**EXERCISE TASKS:**
**A.** In the book review below, condense the paragraph beginning "The author correctly stresses" into a shorter version that keeps its main facts.
**B.** Continue the book review below, starting after its last sentence.

**GIVEN PASSAGE:**
# # # # # # #
“The Other Half of Aspereger
Maxine Aston, UK (2001)
Published by the National Autistic Society
by Edgar R. Schneider
Copyright © 2001
All Rights Reserved
I am a man with Asperger’s Syndrome, who has, in his wake,
a failed marriage with a non-autistic woman. Given that, I found this to be
an excellent book, well-written and easily
read. It covered
the topic thoroughly and was correct in what it said. If the non-autistic
partner were to follow the advice contained therein, I would imagine that
the probability of a successful union could be as high as it gets. Ms. Aston
does write almost exclusively for a union in which the man is Asperger and
the woman is non-autistic, but she readily admits that this is because she
herself has been in such a liaison; for a case in which the genders are
reversed, she refers the reader to the autobiography of Liane Willey.
The author correctly stresses the fact that Asperger’s (as
with other forms of autism) is a permanent condition that will not go away.
Furthermore, it will not be susceptible to change by any form of
psychotherapy. What you see is what you get, and it is essential that other
partner thoroughly understands what it is that she sees.
Ms. Aston also, quite correctly, tells the other partner
about the need to avoid ambiguity and to be explicit and specific in her
dealings with the Asperger partner, because of the literal nature of his
thinking regarding personal interactions. To do otherwise is to cause him to
be unable to sort things out at all, and makes him feel as though he has
wandered into the middle of a mine field.
# # # # # # #
**SUPPLIED MATERIAL:**
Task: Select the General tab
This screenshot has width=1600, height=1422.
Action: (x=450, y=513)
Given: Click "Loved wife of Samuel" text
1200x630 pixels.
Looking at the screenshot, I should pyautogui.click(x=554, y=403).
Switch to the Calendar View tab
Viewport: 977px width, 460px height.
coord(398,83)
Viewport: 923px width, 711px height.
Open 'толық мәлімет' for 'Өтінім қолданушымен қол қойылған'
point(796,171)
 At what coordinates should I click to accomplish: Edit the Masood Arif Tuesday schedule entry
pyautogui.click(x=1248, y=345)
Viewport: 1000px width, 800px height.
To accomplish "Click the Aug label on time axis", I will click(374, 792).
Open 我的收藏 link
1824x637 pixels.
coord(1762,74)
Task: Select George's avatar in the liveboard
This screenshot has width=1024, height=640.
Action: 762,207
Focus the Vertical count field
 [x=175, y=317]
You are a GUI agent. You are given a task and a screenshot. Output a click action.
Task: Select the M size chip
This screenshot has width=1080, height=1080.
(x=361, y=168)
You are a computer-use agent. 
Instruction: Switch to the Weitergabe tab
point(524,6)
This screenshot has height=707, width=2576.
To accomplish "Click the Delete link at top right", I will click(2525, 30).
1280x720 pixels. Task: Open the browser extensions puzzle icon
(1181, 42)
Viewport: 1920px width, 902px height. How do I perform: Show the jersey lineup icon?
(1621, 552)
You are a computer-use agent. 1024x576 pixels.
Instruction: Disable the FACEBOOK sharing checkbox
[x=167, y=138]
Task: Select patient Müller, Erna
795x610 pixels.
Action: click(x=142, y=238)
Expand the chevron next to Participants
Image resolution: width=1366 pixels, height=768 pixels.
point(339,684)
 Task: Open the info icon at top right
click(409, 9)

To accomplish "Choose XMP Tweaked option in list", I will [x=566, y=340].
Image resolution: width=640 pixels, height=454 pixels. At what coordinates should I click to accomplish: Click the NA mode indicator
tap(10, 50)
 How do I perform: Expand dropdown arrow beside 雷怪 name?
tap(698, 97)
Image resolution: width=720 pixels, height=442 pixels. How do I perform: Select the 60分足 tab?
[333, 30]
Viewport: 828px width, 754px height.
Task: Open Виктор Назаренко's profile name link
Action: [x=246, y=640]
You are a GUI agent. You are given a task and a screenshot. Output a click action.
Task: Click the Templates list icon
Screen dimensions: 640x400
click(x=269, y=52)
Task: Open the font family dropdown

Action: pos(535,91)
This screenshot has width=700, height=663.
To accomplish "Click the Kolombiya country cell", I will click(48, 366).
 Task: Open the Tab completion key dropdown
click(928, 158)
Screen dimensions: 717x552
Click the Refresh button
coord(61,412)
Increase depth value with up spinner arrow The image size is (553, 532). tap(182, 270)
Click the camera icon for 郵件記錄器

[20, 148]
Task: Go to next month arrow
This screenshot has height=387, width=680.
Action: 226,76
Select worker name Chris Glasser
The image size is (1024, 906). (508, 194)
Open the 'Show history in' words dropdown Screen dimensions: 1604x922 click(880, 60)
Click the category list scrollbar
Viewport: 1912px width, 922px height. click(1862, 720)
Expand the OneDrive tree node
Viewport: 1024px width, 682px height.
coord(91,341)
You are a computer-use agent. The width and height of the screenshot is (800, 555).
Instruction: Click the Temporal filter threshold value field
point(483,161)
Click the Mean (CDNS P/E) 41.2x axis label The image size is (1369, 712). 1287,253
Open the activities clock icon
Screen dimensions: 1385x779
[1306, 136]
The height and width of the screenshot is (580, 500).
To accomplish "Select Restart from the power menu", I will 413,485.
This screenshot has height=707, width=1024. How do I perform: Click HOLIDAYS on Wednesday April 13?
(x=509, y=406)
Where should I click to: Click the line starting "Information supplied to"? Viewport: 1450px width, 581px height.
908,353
# # # # # # #
**REPLIES:**
**A.** Ms. Aston rightly emphasizes that Asperger's, like other forms of autism, is permanent and cannot be changed by any psychotherapy. What you see is what you get, so the other partner must fully understand what she sees.

**B.**
The adjustments that a woman would have to make are
neither glossed over nor minimized. On the plus side, she describes the kind
of qualities an Asperger man would have that would, at first, cause her to
be attracted to him, and, later, to have a rewarding and fulfilling union
The only thing that keeps her book from being perfect,
instead of merely excellent, is that it did not go far enough. While the
author describes the condition quite accurately, and prescribes a list of
thou-shall-nots and thou-musts, she does not go into the reasons why this
should be so.
For one thing, I refer to the deficit in intuitive
emotions caused by that part of the brain either to be improperly wired due
to a genetic defect, or to become unwired due to damage caused by physical
trauma or infectious disease. (In my own published autobiography, I go into
this in no small detail.) This bit of insight brings her discussions of the
Asperger personality into high relief. Another book, "Through The Eyes of
Aliens," by Jasmine Lee O’Neill, explains such things as eye contact and
repetitive behavior in ways that a non-autistic person would not think of.
When she discusses those traits that might cause a woman
to want to be married to an Asperger man, one is that he will, to the best
of his ability (which can be considerable), be a good provider for his
family. One pitfall is not mentioned. Because autistic people tend to be
neither ambitious nor competitive (both emotional motivations), and because
they are not adept at politics (requiring adeptness with emotional game
playing), they will not be corporate pyramid climbers. If the woman is a
social climber, and she sees much of her own worth on his place in the
pyramid, there will be lots of trouble. This would also explain "unusual"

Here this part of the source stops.